Including these costs up-front would cause the consumer price of health and life-support damaging products and services to rise. But even here, we would save money over what we pay now. Why? Because “an ounce of prevention is worth a pound of cure.” It’s less expensive to avoid creating health and environmental problems than it is to cure sick people and heal damage to our common environment.
As technologies become more ecologically sophisticated there is no reason for commonly used products to be any more expensive to purchase than they are now. In fact, in spite of the subsidies supporting products damaging to health and life-support, the market price of some “green” products is already lower than the harmful products they replace. And they work better too!
But even if green products and technologies end up costing more at the point of purchase, under true-cost-pricing they would still be more cost effective to society. It's still less expensive to prevent ecological and social problems, than to fix them after they have been created.
An additional true-cost-pricing benefit would be the elimination of solid waste disposal. With true-cost-pricing everything sold in the marketplace would be designed to be reused, recycled, or composted. When all costs are included, this is the most cost effective thing to do.

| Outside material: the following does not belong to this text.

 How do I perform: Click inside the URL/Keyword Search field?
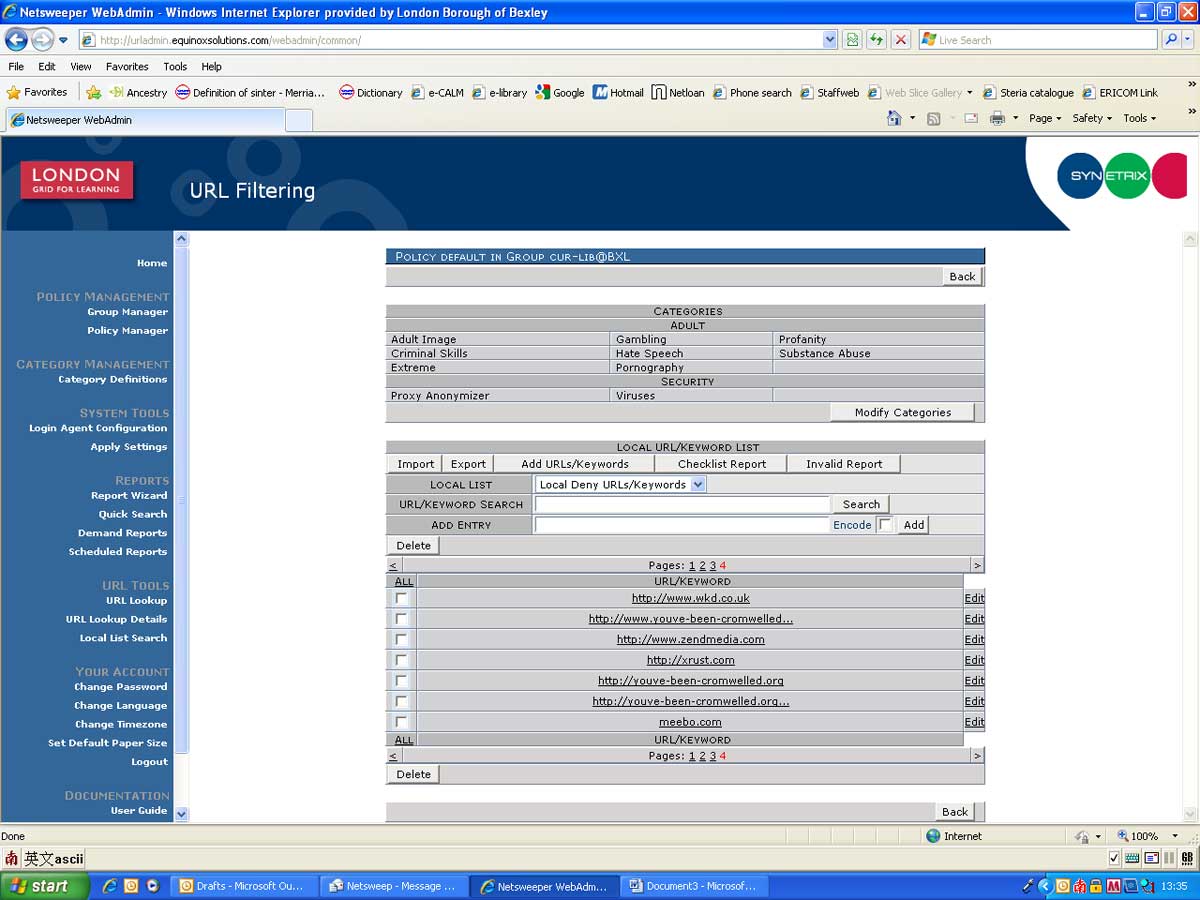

Some say that “free enterprise” is the antithesis of a healthy environment. But they mean “free” in the sense of “license”, not of “liberty”. With true-cost-pricing, however, a true free market can be a powerful tool toward creating a secure life-support sustaining future.
The rest of the book is available free at www.jimbell.com; click on “Jim’s First Book” (on the left side of your screen).
JJS: Another way to figure out true cost is to put the limited liability that corporations enjoy in its proper place, so that businesses must become responsible for the results of their decisions that impose pollutants on others. Without the shelter of limited liability, dirty and risky businesses would have to pay more for insurance. Then insurance companies would figure out how much to charge, and those companies would raise their prices to cover their higher, “internalized” costs.
What government could do, instead of sheltering polluters, would be to (1) collect Ecology Security Deposits, (2) require Restoration Insurance, (3) auction off Emission Permits, and (4) mulct Fines against Gross Violators of standards.
A fifth and most fundamental government task would be to recover the rental values of sites, resources, and ecosystems. Having to pay such “Land Dues”, land users would take less and use that wisely, leaving less waste behind. And if at the same time government did not tax labor and capital, then the work of recycling would be tax-free and cheaper and the investment in “apt-tech” would be tax-free and more remunerative.
Finally, returning to subsidies, quit using public money to tilt the playing field in favor of “grey ways”. And you would not even have to favor “green ways”. But using the recovered natural rents to pay citizens a dividend would make both green goods and leisure more affordable, enabling consumers to choose the sustainable path more easily.
The word for all this shifting of taxes and subsidies is geonomics -- a way to get any market economy to work right for people and planet.
Jeffery J. Smith runs the Forum on Geonomics.